The Basics of Gradient Descent

Gradient descent is an optimization algorithm that attempts to find the minimum of a function.

As the name implies, the algorithm makes use of a function's gradient.

For some function $f(x, y, z, ...)$, we'll use its gradient ,$\nabla f$, to pick successive points closer and closer to a local minimum from some initial guess $(x_{0}, y_{0}, z_{0}, ...)$


Let's start with a simple one-dimensional (one variable) example.

Optimize (Find the minimum value of):
$$f(x) = 7x^2 - 17x - 193$$

In [15]:
%matplotlib notebook
import numpy as np
import matplotlib
import matplotlib.pyplot as plt
import seaborn as sns
matplotlib.rcParams['figure.figsize'] = (7, 7)



graph_x = np.linspace(-22.5, 25, 100)
graph_y = (7 * (graph_x ** 2)) - (17 * graph_x) - 193


sns.set_style("darkgrid")
plt.plot(graph_x, graph_y)
plt.show()

<IPython.core.display.Javascript object>

It's a parabola, with the minimum located somewhere between -10 and 10.

Let's start with an initial guess of $x_{0} = 15$, for illustrative purposes.

In [12]:
%matplotlib notebook
initial_guess = 15
plt.scatter(initial_guess, (7 * (initial_guess ** 2)) - (17 * initial_guess) - 193)
plt.plot(graph_x, graph_y)
plt.show()

<IPython.core.display.Javascript object>

Obviously, it's pretty far off from the actual minimum of the parabola.

We need to move our guess to the left of our initial pick to get to the minimum value of the function.

We can start by trying to figure out which way is "downhill".

The gradient of a function tells us which direction is the steepest headed uphill, from a given location, or point. 

If we know which way is the steepest uphill, if we just head in the opposite direction, it should be the steepest downhill as well. 

In order to start with gradient descent, we'll need the gradient.

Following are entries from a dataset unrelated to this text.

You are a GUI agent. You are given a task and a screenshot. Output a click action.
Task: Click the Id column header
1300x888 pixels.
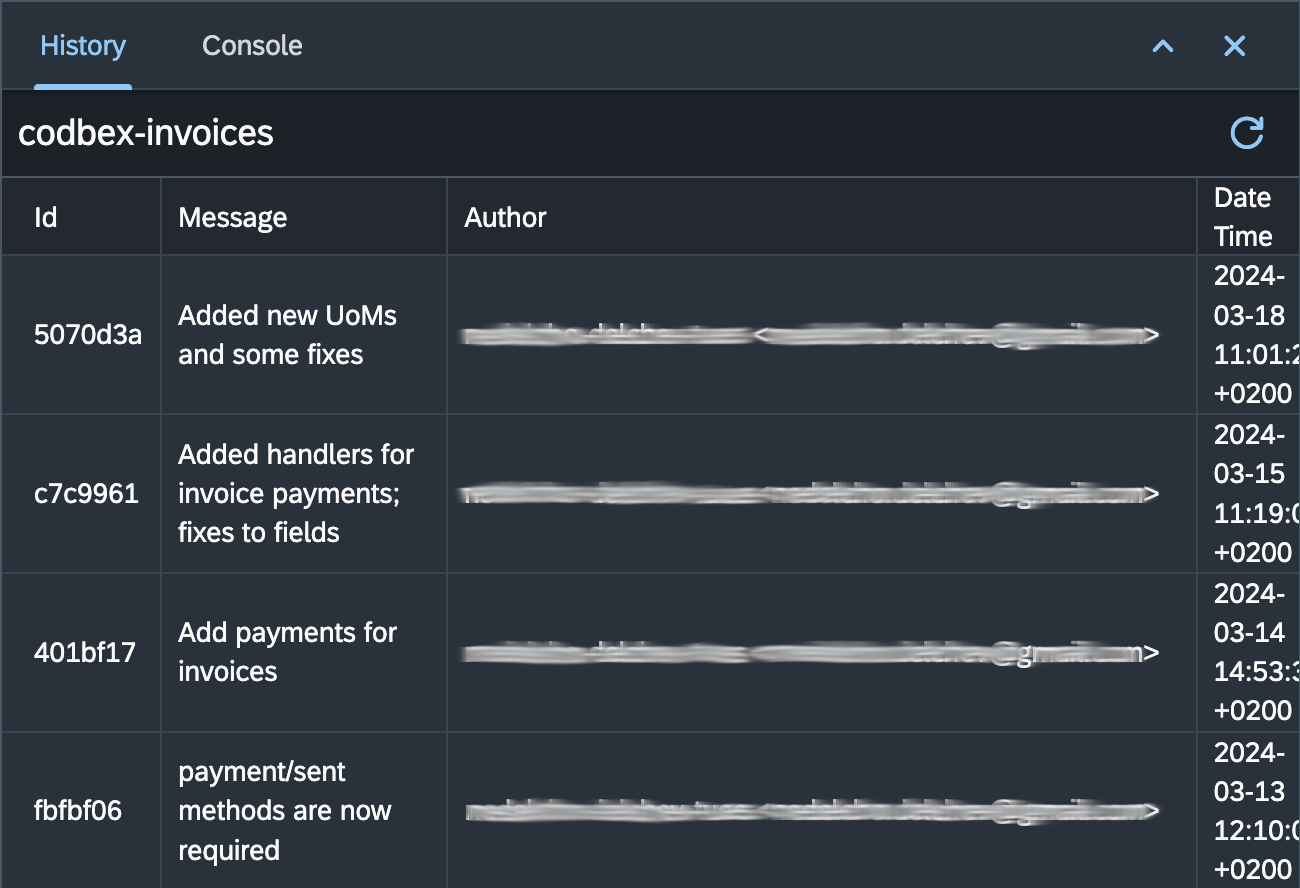tap(46, 217)
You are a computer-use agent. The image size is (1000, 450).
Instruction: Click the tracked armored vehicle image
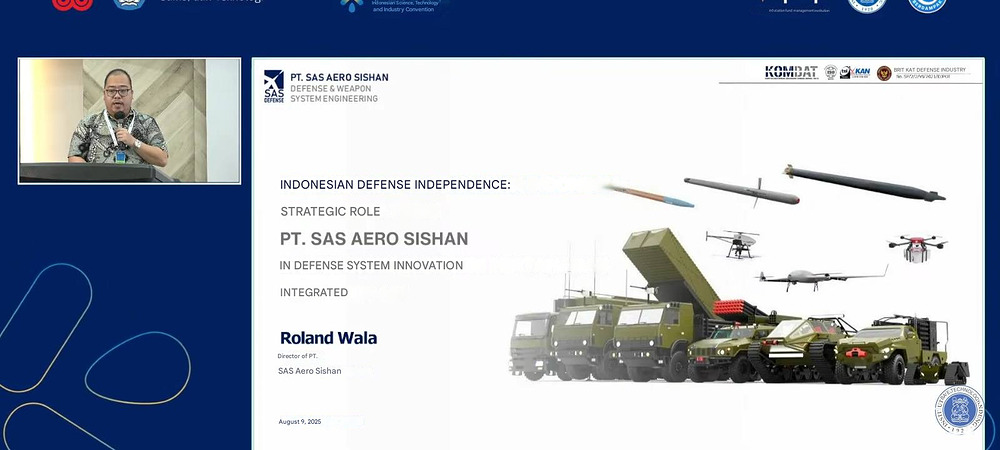(800, 350)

For functions that only have one variable, this is equivalent to taking the derivative. 

$$f(x) = 7x^2 - 17x - 193$$

$$\nabla f(x) = \frac {d}{dx} f(x) = 14x - 17$$

Since the derivative tells us the direction the graph is increasing in, we'll need to adjust our guess in the other direction, in order to head downhill in the steepest direction.

Our new guess, $x_{1}$, will be our old guess, $x_{0}$, nudged in the direction of steepest descent: $\nabla f(x_{n})$.

Written as a recursive function, we get $x_{n+1} = x_{n} - \nabla f(x_{n})$, where $x_{0}$ is the initial guess, can either be user specified, or more commonly, randomly picked by the computer.

In our function's case, our gradient descent recursion is $x_{n+1} = x_{n} - (14x_{n} - 17)$, given that $x_{0} = 15$.

Let's try to automate this process. Below we create a gradient descent function that takes an initial guess, and updates our guess a specified number of times. We'll print the values of the minimum value guess at various points during the loop to see how our algorithm is performing. 

In [16]:
# function to minimize - f(x) = 7x^2 - 17x - 193
# f'(x) = 14x - 17


initial_guess = 15

def gradient_descent(starting_point, iterations):
    for i in range(iterations):
        starting_point = starting_point - (14 * starting_point - 17)
    return starting_point

for i in (range(1, 6)):
    print(gradient_descent(initial_guess, i))

-178
2331
-30286
393735
-5118538


It looks like there are some major issues with our algorithm. It doesn't seem to converge on any specific value, instead bouncing between positive and negative numbers, and getting farther and farther away from the actual minimum as the number of iterations increase. Let's visualize what the algorithm is doing.

In [21]:
%matplotlib notebook
graph_x = np.linspace(-6000000, 6000000, 100)
graph_y = (7 * (graph_x ** 2)) - (17 * graph_x) - 193


for i in (range(1, 6)):
xcogradient_descent(initial_guess, i)
plt.scatter(initial_guess, (7 * (initial_guess ** 2)) - (17 * initial_guess) - 193)

sns.set_style("darkgrid")
plt.plot(graph_x, graph_y)
plt.show()

[-178, 2331, -30286, 393735, -5118538]


<IPython.core.display.Javascript object>

In [13]:
# function to minimize - f(x) = 7x^2 - 17x - 193
# f'(x) = 14x - 17

initial_guess = 15
learning_parameter = 0.1

def gradient_descent(starting_point, learning_rate, iterations):
    for i in range(iterations):
        starting_point = starting_point - learning_parameter * (14 * starting_point - 17)
    return starting_point


for i in (1, 2, 3, 4, 5, 10, 100, 100000):
    print(gradient_descent(initial_guess, learning_parameter, i))

-4.300000000000001
3.4200000000000017
0.33199999999999896
1.5672000000000006
1.0731199999999996
1.2157312511999998
1.2142857142857142
1.2142857142857142


In [14]:
# lets try to generalize the algorithm

import sympy as sp

x = sp.Symbol('x')

minimize_this_function = 18*x**2 - 10000*x**-5 + 9078
print(sp.diff(minimize_this_function, x))

36*x + 50000/x**6